A word-for-word transcript of the closing lines is required: from the one with "Instruction: Open the Chrome hamburger menu" through the final line of the data.

"""

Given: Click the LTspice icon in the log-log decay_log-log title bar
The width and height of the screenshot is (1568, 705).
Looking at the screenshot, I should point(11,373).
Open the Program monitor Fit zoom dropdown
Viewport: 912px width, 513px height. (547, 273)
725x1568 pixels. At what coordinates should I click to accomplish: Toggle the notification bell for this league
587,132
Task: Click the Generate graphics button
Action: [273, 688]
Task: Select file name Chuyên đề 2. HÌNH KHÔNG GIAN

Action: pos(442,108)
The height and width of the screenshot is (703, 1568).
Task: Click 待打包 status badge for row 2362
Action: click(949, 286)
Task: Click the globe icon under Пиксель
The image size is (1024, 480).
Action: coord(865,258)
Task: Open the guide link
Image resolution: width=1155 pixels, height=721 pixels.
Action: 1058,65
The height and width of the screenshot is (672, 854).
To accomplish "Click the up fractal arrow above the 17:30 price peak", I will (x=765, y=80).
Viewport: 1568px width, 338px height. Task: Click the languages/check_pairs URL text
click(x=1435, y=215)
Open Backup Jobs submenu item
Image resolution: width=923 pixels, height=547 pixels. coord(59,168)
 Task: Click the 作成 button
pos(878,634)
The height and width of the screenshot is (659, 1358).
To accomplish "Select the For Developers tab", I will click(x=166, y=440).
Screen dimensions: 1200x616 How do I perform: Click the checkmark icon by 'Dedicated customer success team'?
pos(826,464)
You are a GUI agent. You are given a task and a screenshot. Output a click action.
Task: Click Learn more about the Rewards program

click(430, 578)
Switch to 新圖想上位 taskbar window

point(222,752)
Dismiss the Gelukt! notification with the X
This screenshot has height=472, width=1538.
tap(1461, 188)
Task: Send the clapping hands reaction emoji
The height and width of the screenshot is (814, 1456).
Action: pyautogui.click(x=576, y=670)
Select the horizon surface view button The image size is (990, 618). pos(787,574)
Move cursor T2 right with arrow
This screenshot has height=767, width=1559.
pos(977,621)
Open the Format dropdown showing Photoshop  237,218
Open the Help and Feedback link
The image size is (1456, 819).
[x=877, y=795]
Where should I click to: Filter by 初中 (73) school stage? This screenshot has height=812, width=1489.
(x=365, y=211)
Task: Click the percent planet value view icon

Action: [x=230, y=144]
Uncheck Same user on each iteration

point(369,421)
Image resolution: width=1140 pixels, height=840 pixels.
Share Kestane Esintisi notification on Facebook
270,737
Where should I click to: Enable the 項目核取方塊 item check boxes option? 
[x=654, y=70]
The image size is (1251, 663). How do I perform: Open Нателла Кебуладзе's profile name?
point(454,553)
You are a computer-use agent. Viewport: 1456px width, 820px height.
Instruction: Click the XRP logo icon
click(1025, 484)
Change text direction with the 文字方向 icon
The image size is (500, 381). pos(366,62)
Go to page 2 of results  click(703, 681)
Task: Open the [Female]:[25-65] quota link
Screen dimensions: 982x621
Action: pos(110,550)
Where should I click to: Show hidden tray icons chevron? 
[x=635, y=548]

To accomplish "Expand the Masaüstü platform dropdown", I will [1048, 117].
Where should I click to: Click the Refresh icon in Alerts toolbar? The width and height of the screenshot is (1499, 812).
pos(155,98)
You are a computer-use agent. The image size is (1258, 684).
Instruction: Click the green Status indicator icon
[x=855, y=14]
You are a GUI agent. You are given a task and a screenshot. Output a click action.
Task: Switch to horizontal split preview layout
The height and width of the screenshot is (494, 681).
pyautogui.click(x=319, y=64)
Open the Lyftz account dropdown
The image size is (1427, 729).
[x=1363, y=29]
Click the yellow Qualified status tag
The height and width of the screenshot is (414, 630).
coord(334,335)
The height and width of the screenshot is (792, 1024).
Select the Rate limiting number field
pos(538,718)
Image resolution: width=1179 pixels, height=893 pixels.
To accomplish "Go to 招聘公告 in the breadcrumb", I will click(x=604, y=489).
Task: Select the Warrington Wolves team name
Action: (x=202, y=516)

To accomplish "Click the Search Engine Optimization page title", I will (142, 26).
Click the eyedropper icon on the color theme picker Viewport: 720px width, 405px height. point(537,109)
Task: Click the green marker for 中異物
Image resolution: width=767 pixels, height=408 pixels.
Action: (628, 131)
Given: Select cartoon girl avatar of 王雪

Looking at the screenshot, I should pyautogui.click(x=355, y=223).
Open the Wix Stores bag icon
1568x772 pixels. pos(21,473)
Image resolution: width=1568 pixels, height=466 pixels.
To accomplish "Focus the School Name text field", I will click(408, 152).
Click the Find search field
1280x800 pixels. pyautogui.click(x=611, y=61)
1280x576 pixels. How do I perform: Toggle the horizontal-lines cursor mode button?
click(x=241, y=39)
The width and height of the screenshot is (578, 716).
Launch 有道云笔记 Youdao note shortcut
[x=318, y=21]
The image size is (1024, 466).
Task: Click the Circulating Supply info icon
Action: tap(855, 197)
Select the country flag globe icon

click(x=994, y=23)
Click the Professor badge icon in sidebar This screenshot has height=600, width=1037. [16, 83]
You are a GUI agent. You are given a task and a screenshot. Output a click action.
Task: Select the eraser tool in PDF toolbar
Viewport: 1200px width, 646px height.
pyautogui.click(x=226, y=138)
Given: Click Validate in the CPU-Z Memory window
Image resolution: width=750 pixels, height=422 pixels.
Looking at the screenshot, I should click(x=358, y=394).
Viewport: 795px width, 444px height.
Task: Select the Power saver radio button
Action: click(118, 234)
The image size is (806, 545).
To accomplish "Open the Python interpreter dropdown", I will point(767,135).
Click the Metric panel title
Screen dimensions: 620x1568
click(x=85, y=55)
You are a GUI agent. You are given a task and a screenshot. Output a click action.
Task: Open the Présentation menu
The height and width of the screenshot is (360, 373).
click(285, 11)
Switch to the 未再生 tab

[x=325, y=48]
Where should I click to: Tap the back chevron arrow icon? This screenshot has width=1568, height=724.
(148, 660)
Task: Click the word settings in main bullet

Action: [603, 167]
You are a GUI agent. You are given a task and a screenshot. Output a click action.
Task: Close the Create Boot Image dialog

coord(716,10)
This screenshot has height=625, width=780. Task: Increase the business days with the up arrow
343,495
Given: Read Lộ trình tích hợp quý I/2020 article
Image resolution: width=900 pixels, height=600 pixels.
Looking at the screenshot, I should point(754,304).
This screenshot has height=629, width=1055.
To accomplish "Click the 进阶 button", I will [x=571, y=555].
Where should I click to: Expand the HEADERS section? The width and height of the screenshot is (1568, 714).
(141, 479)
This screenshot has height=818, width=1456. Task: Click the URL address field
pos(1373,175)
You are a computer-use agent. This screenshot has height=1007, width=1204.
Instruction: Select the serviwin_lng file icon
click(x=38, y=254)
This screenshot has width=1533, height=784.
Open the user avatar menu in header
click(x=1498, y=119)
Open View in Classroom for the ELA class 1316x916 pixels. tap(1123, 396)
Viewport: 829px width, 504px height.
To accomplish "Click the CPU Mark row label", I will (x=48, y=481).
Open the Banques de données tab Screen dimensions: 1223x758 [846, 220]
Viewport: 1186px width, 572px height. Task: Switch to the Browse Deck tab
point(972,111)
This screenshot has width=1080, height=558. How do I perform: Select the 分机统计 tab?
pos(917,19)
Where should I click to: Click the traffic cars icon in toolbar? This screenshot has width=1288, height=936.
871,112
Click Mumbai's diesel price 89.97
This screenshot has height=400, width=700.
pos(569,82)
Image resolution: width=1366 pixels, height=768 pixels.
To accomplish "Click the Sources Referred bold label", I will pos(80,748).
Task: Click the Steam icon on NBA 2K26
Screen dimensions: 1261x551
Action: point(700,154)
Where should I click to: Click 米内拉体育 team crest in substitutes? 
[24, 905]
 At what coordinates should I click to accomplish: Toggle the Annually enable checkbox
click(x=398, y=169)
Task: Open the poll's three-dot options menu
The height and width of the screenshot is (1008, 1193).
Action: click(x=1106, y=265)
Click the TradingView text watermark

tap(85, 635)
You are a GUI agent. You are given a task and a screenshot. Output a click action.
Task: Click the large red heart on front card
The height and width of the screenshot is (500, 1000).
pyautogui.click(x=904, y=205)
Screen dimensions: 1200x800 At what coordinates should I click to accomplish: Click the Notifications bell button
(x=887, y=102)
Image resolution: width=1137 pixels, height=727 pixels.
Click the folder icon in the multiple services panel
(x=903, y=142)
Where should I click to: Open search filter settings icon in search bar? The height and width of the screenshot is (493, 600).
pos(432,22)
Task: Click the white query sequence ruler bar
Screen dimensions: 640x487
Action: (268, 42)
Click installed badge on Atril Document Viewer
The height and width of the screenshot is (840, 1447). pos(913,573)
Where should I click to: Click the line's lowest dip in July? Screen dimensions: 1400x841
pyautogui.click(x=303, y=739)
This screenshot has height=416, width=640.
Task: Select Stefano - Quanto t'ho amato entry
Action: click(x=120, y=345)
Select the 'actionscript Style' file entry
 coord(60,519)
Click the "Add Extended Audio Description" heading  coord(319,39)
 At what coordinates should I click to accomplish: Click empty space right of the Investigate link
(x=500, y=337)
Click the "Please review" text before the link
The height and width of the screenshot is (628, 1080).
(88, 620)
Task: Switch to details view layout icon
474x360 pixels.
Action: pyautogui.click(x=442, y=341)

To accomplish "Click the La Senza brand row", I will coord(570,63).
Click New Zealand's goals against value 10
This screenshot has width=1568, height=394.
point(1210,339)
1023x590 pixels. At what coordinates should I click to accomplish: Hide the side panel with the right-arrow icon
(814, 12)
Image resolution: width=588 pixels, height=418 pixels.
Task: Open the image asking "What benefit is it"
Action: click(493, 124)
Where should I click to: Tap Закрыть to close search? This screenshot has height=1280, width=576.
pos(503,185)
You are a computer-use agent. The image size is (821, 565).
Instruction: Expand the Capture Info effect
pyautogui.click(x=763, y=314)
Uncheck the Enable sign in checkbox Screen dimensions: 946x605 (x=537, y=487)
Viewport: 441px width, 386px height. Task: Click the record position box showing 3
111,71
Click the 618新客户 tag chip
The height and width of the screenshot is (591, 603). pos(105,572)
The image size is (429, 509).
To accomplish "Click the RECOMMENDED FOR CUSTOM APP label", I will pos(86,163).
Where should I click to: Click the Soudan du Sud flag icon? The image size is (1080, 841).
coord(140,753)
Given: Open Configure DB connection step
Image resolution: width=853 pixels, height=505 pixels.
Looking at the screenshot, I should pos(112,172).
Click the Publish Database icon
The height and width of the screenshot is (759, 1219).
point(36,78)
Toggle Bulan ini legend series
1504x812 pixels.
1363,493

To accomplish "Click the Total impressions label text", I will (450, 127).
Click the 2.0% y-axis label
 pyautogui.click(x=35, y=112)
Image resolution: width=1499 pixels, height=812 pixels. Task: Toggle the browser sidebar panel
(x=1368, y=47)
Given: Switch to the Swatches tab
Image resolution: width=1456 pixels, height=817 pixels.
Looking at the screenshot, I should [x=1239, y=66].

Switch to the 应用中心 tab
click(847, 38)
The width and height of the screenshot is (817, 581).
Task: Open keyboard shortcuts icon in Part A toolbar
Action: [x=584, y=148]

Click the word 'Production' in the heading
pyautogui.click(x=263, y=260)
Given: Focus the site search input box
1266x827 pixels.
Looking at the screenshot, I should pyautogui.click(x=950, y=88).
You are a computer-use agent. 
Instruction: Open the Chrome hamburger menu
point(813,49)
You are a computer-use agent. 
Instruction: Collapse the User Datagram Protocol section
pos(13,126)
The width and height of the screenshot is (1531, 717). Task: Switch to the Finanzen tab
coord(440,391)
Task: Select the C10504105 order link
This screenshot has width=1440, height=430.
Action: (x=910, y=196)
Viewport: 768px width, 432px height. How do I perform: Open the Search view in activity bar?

"""

Answer to the exercise =
Instruction: Open the Chrome hamburger menu
point(813,49)
You are a computer-use agent. 
Instruction: Collapse the User Datagram Protocol section
pos(13,126)
The width and height of the screenshot is (1531, 717). Task: Switch to the Finanzen tab
coord(440,391)
Task: Select the C10504105 order link
This screenshot has width=1440, height=430.
Action: (x=910, y=196)
Viewport: 768px width, 432px height. How do I perform: Open the Search view in activity bar?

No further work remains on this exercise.